Looking beyond recovery spending, I think Emerson has improved this business. The company was rebuffed in its attempt to overpay for Rockwell (ROK), but the Pentair deal looks like an unusual deal for Emerson - the right assets at the right time at a reasonable price. The Pentair valve business augmented Emerson's position in markets like flow control, pressure management, isolation, and actuation, and Emerson now has a very strong product line-up in process and hybrid automation (though its software capabilities are still lacking).
Emerson is also looking to expand beyond its historical reliance on the oil/gas/petrochemical sector. Emerson's life sciences business is relatively small today (about 5% of the automation business), but Emerson is already a leader in the DCS segment (ahead of Rockwell and Siemens (OTCPK:SIEGY)), and as outlined by companies like Danaher (DHR), there's good growth potential here as biologics production grows and automates.
Given the stated position of Emerson's management that the automation market is moving inexorably toward an environment where top providers have to have coverage across the board in process, hybrid, and discrete, I expect Emerson to continue to look to improve its discrete automation business. Emerson isn't very strong in PLC, HMI, sensing, instrumentation, or software, and I believe this is why the company was so willing to pay up for Rockwell, as that company would have filled in many of these weaknesses.
I don't believe another bid for Rockwell is likely - after all, how do you strike a deal with a company that basically responded to your M&A overtures by drawing the curtains, turning off the lights, and pretending to not be home (an exaggeration, yes, but Rockwell has never been particularly receptive to M&A bids)? All the same, I think Emerson could target a company like Beckhoff to improve its discrete offerings, and I wouldn't be surprised by a bid for Rotork (OTCPK:RTOXY) - a deal that would build on Emerson's existing strengths.
I like Emerson's deal for Textron's (TXT) Tools and Test Equipment business. Although management will have to work to bring this business's margins up to the level of its existing tools business (currently the acquired businesses have margins around half of Emerson's comparable businesses), building up its specialty/professional tools business looks like a good move.

Stored data:

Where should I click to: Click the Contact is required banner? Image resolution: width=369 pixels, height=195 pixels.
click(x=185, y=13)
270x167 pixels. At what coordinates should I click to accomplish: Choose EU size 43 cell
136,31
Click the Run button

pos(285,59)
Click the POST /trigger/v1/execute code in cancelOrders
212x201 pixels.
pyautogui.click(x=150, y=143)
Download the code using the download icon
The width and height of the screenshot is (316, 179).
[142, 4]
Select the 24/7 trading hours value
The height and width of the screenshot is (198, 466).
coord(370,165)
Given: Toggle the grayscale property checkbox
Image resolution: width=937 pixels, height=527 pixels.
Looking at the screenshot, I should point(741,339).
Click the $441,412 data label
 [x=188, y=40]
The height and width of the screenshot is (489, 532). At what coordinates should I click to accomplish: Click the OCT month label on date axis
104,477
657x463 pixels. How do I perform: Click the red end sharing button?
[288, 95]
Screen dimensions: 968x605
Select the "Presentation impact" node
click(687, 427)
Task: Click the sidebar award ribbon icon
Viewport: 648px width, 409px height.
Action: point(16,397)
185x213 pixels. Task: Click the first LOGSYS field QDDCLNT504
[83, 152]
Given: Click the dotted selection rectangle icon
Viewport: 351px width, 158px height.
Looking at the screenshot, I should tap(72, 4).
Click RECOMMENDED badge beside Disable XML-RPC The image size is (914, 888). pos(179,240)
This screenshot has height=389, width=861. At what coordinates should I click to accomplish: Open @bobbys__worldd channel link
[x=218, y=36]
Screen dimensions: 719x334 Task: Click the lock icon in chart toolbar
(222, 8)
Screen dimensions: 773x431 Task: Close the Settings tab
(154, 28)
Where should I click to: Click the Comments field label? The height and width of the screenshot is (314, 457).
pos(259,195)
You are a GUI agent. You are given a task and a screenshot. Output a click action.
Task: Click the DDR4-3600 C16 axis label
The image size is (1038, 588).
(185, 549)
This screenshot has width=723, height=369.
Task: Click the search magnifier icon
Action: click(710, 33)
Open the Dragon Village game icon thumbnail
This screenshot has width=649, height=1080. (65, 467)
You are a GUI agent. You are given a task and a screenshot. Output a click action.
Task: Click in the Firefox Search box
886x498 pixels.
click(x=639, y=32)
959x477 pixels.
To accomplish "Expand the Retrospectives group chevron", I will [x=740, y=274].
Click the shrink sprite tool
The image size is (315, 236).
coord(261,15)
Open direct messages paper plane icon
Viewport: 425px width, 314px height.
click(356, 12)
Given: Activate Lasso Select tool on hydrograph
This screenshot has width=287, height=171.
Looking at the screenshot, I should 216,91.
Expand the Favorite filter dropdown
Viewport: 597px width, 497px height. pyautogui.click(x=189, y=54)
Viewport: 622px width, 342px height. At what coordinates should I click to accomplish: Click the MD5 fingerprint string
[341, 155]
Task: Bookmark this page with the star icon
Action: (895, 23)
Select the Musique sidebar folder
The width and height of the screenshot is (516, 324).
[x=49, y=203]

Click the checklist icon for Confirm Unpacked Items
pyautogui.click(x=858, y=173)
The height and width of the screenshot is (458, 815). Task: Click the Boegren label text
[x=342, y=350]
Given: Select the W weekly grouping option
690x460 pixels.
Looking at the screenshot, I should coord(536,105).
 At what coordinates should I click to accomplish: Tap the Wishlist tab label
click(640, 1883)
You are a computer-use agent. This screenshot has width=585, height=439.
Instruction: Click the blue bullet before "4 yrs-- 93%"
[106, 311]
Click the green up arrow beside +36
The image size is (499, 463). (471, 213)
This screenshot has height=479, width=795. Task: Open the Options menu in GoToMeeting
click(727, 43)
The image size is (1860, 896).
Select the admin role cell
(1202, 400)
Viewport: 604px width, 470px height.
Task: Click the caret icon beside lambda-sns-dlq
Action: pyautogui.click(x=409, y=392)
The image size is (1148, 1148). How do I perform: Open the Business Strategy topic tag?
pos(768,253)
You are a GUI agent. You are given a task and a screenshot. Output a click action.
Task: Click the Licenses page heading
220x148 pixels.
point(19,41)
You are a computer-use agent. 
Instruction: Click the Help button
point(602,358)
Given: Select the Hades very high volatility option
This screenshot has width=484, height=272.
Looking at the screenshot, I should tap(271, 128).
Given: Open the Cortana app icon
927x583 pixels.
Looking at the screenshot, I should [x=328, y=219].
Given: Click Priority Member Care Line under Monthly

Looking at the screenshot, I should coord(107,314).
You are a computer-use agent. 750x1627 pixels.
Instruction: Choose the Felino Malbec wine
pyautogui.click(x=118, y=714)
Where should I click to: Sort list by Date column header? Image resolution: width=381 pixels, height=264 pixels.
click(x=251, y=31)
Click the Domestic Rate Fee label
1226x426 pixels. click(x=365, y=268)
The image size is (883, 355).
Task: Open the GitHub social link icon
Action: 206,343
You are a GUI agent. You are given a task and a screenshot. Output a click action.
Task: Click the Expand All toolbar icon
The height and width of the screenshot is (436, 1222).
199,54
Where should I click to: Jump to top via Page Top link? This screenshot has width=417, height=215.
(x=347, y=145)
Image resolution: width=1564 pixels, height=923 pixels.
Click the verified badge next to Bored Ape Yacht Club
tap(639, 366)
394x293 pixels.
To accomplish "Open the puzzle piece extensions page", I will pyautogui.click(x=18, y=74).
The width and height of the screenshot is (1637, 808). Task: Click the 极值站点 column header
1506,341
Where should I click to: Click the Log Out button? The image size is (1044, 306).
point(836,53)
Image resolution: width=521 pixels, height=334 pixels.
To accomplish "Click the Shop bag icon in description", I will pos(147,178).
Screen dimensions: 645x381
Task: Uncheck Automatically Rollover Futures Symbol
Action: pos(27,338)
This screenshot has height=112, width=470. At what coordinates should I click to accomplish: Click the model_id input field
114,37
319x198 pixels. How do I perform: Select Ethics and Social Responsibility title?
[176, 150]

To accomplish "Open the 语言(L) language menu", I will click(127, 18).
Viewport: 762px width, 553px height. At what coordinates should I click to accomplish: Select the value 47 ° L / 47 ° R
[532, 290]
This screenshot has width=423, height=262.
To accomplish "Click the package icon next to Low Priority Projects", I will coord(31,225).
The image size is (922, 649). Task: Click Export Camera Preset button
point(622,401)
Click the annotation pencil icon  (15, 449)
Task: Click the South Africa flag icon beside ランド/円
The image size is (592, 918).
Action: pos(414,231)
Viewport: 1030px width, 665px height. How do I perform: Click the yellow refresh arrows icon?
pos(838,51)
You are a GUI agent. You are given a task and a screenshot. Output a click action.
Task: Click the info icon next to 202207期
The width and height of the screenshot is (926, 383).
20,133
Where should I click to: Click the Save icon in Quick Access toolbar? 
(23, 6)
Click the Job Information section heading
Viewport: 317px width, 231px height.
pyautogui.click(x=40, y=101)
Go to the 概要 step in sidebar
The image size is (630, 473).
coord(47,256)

#### ASSIGNED TASK 1:
List every company that the passage on Emerson's business gives with a ticker symbol in parentheses, along with that symbol.
#### ASSIGNED TASK 2:
Write what comes next in the passage on Emerson's business, picking up after its final sentence.

#### EXPECTED ANSWER 1:
Rockwell (ROK)
Siemens (OTCPK:SIEGY)
Danaher (DHR)
Rotork (OTCPK:RTOXY)
Textron (TXT)

#### EXPECTED ANSWER 2:
I believe Emerson is looking at a healthy demand environment in its core automation business, not just in 2018 but out for a few years, as sectors like oil/gas and chemicals catch up on deferred maintenance, replace aging systems, and move forward with postponed growth projects. I likewise see good potential down the line in life sciences and food/beverages, and I expect mining/metals to continue to improve and adopt more automation.
I expect more growth from Emerson (around 5% revenue growth and over 10% FCF growth, annualized) than I do from peers like ABB and Honeywell, but the shares still don't look all that cheap on a DCF basis. On the other hand, near-term valuations (like EV/EBITDA) often correlate strongly to ROIC and Emerson is likely to deliver strong ROICs for the next few years as well as above-average revenue and segment earnings growth.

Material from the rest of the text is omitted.